Candidate Alison Kamhi emphasizes student safety and addressing bullying

Alison Kamhi

BY BRADEN CARTWRIGHT
Daily Post Staff Writer

Palo Alto school board candidate Alison Kamhi says she’s all about the safety of children. It’s what she does for her day job as an attorney for the Immigrant Legal Resource Center in San Francisco, and it’s how she got involved with the school district broadly, getting involved in gun safety.

On the school board, Kamhi wants to invest in mental health and special needs services and to address bullying. “When I think about bullying, I think about adults too … It’s all about setting expectations,” Kamhi said in an interview. “We set expectations that come from the school, from the community, from our elected leaders, about how we want our kids and families to behave.”

Kamhi also wants to look at a district-wide policy for banning cellphones in classrooms. This would help so teachers don’t have to act as police officers, taking away from their teaching, she said.

Kamhi, 43, is one of five candidates running for three open spots on the board.

She’s on the board for Palo Alto Community Child Care, a nonprofit that runs after-school programs at 11 elementary schools. She’s also the co-chair of gun violence prevention for the Palo Alto Council of PTAs.

At Back to School Night, Kamhi handed out fliers about storing guns safely, and she helped write a blurb for principals to read about preventing gun violence.

Some parents said they thought that no one in Palo Alto owns a gun, while other parents said they regularly take their kids hunting, Kamhi said.

Kamhi is from Tennessee, where a lot of people have guns, and said she fully believes in the right to ownership. But she wants to make sure people have information to store their guns safely, with ammunition kept separate.

On the board, Kamhi said she would “institutionalize that community education,” so information regularly goes out about safe storage of guns.

Kamhi also wants to make sure the district is clear in its communication — whether it’s about math advancement, reading curriculum, after school programs, Ethnic Studies or where special needs students are located.

The average parent should understand why decisions are being made, when they can weigh in and what the options are for reversing a decision, she said.

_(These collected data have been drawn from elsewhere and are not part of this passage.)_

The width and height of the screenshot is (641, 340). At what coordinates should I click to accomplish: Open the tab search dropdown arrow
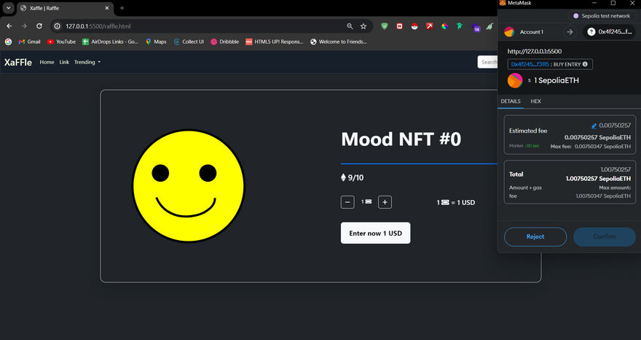tap(9, 8)
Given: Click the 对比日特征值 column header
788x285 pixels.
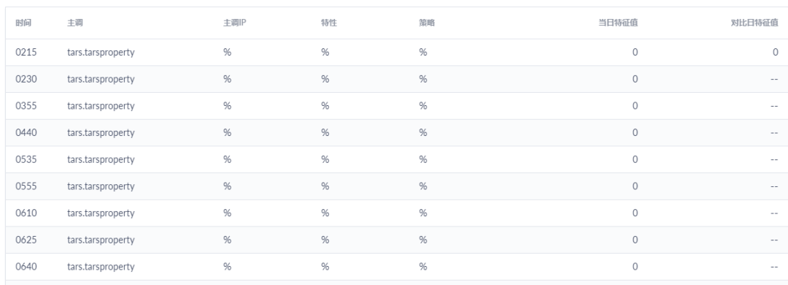Looking at the screenshot, I should coord(754,23).
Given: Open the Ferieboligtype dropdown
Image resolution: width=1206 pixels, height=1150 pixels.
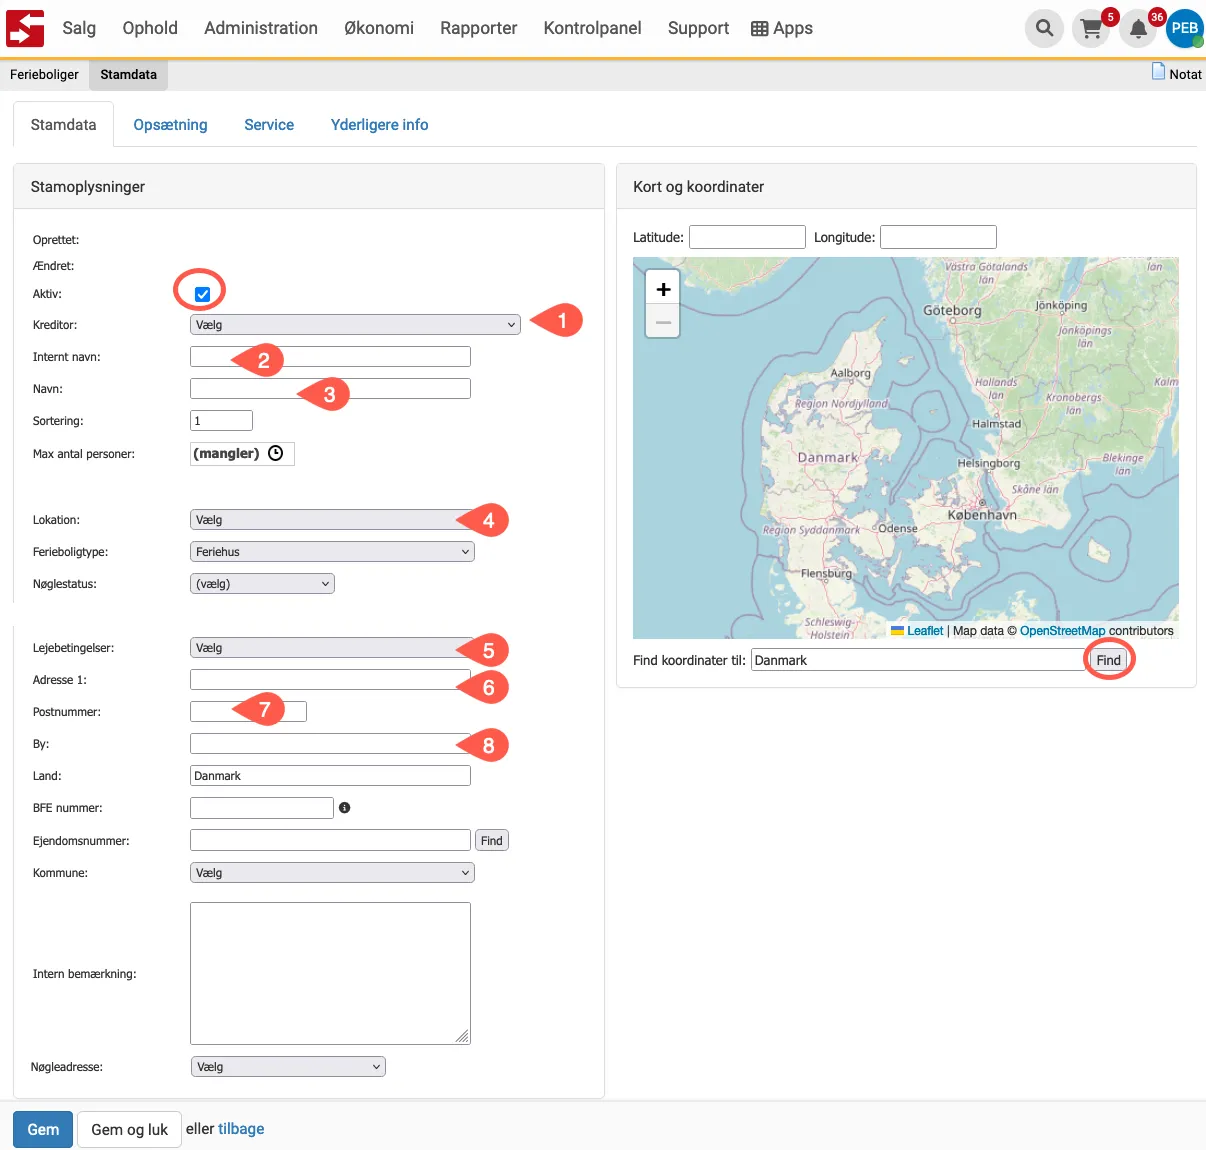Looking at the screenshot, I should click(332, 552).
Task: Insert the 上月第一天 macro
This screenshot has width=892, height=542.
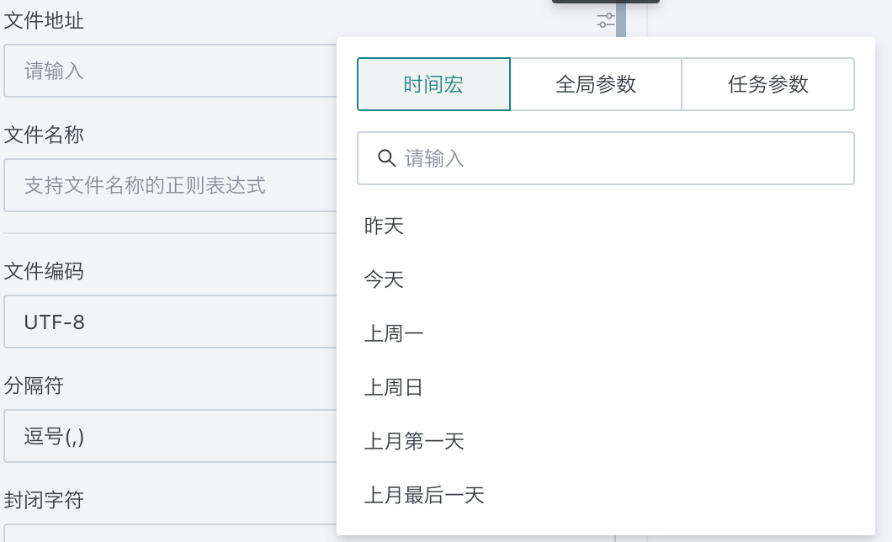Action: (x=414, y=441)
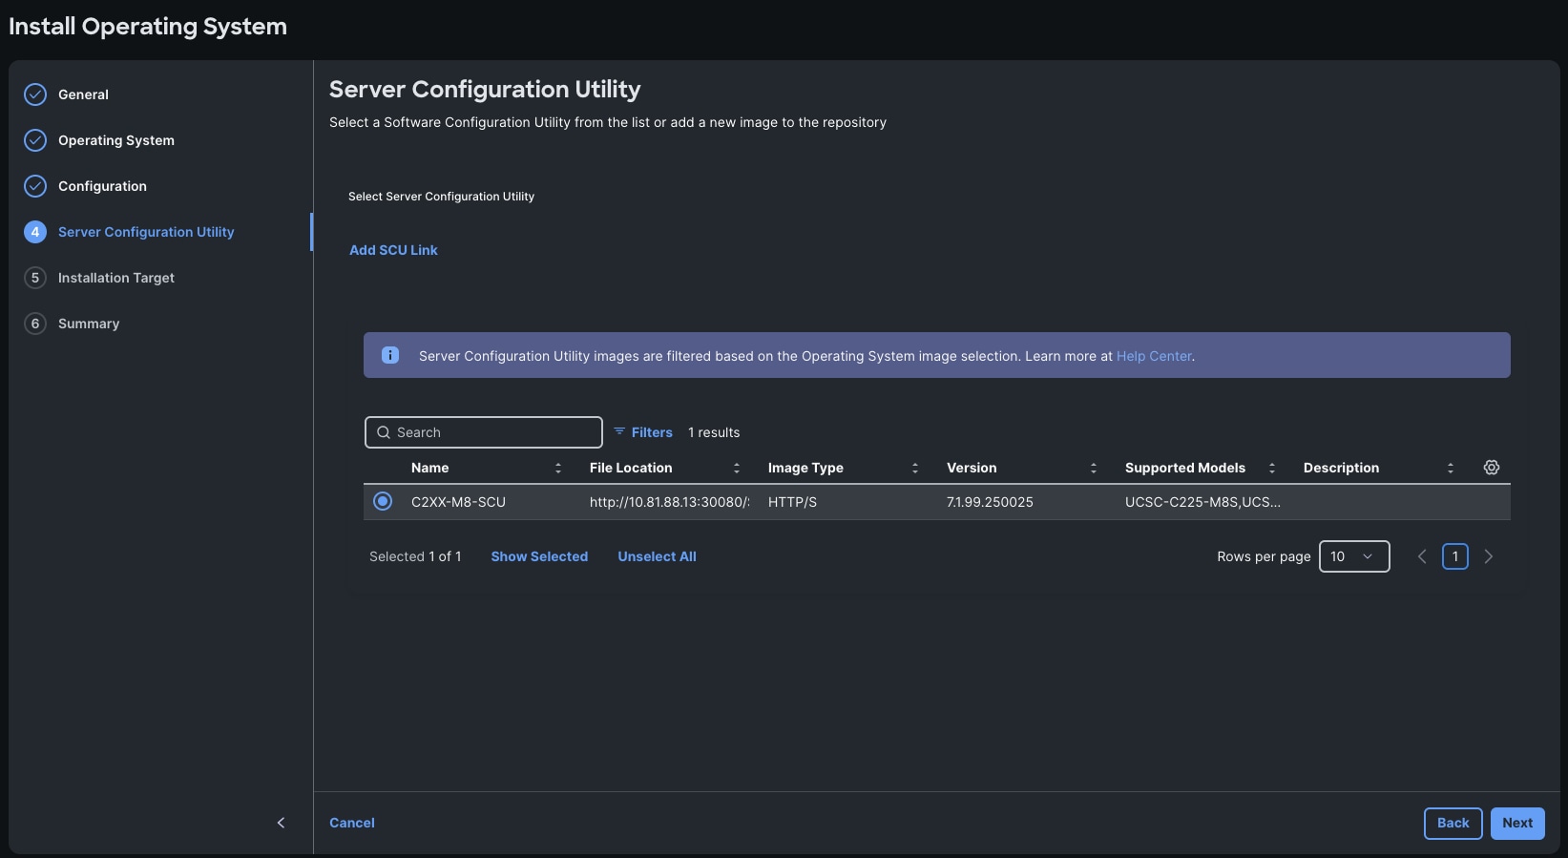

“Withholding information creates a lot of the problems we’re talking about, creates this mistrust and suspicion,” Kamhi said.

Kamhi said she has experience with transparency. She wrote a manual on the Freedom of Information Act, which she’s used as an attorney to get information from the federal government about the immigrant children who she’s represented in court.

3 Comments

  1. Alison is 100% correct. The truth is that safety is sorely lacking in Palo Alto public schools, and many of the adults in the administration are bullying everyone else (front line employees, parents, even students).

    [Portion removed — Terms of Use violation]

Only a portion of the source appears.